UNEP Pays Tribute to Professor Wangari Maathai
Professor Wangari Maathai, Nobel Peace Prize laureate, founder of Kenya's Green Belt Movement and patron of the United Nations Environment Programme (UNEP), has died in Nairobi. She was 71 years old.
Professor Maathai was one of Africa's foremost environmental campaigners, internationally recognized for her commitment to democracy, human rights and conservation.
She founded the Green Belt Movement in 1977, encouraging women in rural Kenya to plant trees as a means of improving their livelihoods through better access to clean water, firewood for cooking and other resources. Since then, the Green Belt Movement has planted over 30 million trees in Africa and assisted nearly 900,000 women to establish tree nurseries and plant trees to reverse the effects of deforestation.
Her departure is untimely and a very great loss to all of us who knew her, as a mother, relative, co-worker, colleague, role model, and heroine or those who admired her determination to make the world a peaceful, healthy and better place for all of us.
Green Belt Movement
In 2004, the Nobel Prize Committee recognized Professor Maathai's lifelong commitment to environmental sustainability and the empowerment of women by awarding her the Nobel Peace Prize. She was the first environmentalist and the first African woman to receive the honour.
In announcing the award, the Norwegian Nobel Committee said that Professor Maathai was "at the front of the fight to promote ecologically viable social, economic and cultural development in Kenya and in Africa."
Professor Maathai was the inspiration behind UNEP's Billion Tree Campaign, which was launched in 2006. She became a patron of the campaign, inspiring thousands of people across the world to plant trees for the benefit of their communities. To date, over 11 billion trees have been planted as part of the campaign.
Wangari Maathai was a force of nature. While others deployed their power and life force to damage, degrade and extract short term profit from the environment, she used hers to stand in their way, mobilize communities and to argue for conservation and sustainable development over destruction.
She was, like the acacias and the Prunus Africana trees. Wangari fought so nobly and assiduously to conserve, strong in character and able to survive sometimes the harshest of conditions. She was also immovable in the face of ignorance, political gamesmanship and wanton environmental destruction.

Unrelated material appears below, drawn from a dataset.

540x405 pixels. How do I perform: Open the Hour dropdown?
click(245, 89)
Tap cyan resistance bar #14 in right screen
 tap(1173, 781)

Indeed she risked her life and limb on several occasions to campaign and coordinate women and young people through her work in the Green Belt Movement taking her messages, her charm, her unflagging humour and optimism, conviction, honesty and intellect from her native Kenya to the highest international debates on climate change to biodiversity loss.
In winning the Nobel Peace Prize, the world caught up with the essence and life-time understanding of this special person: namely that environmental stability and sustainability will increasingly be crucial for a peaceful world and for over turning poverty, inequality and meeting the rights of women
I am pleased that in some of the dark days of her campaigning, when not everyone welcomed her stance and commitment, Wangari was able to turn to UNEP for safety and sanctuary. She returned that support in so many ways by backing and batting for UNEP at home and abroad and by, for example, being a co-patron of our Billion Tree Campaign
UNEP has lost a real friend and an icon of the environmental movement. But her work and her vision will live on in the millions upon millions of people - young and old - who heard Wangari's voice, resonated with her aims and ideals and, like her, rolled up their sleeves to design and define a better future for all.

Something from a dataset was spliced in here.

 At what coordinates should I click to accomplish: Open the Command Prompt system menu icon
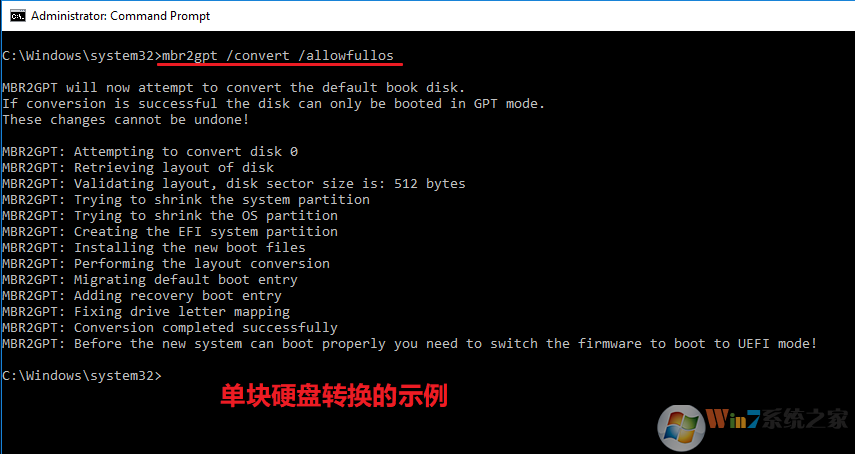pos(15,17)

Achim Steiner, UN Under-Secretary General and UNEP Executive Director
Professor Maathai’s unflinching commitment to human rights and democracy led to her appointment as a United Nations Messenger of Peace by UN Secretary-General Ban Ki-moon in 2009.
Testament to her ability to reach communities around the world with her advocacy, Professor Maathai was the recipient of numerous awards from governments and international institutions. She received France's Légion d’Honneur in 2006, the Nelson Mandela Award for Health and Human Rights in 2007 and Japan's Order of the Rising Sun in 2009. She received honorary doctorates from several universities.

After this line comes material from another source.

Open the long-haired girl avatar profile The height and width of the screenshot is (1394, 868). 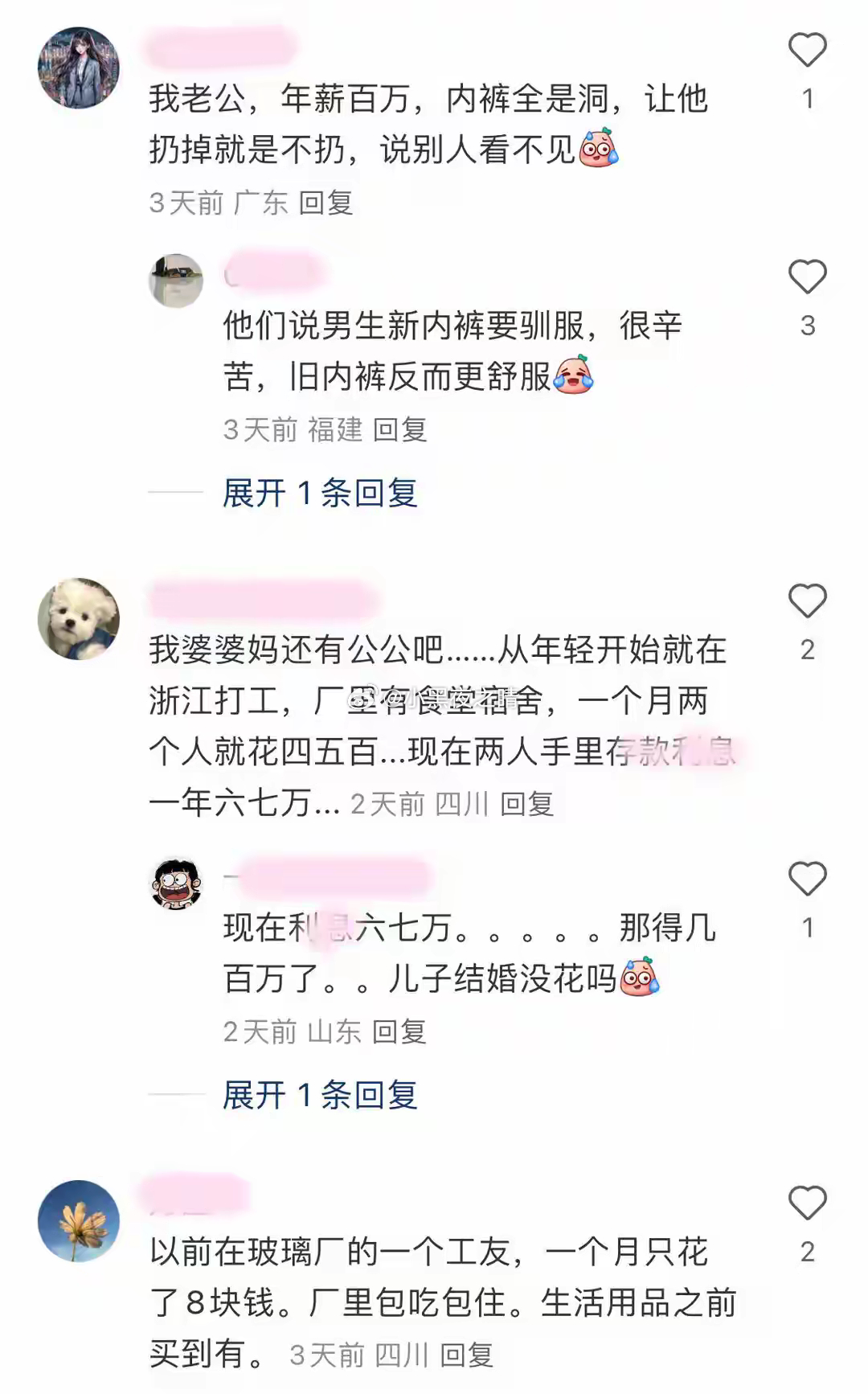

Born near Nyeri in Kenya’s Central Highlands in 1940, Wangari Maathai received her education in Kenya and the USA, from where she earned a Bachelor from Mount St. Scholastica College and a Masters from the University of Pittsburgh.
She was the first woman in East and Central Africa to earn a doctorate degree, obtaining it from the University of Nairobi in 1971.
In December 2002, Professor Maathai was elected to Kenya’s parliament and appointed Assistant Minister for environment and natural resources.
Professor Maathai is survived by her three children, Waweru, Wanjira and Muta, and her granddaughter, Ruth Wangari.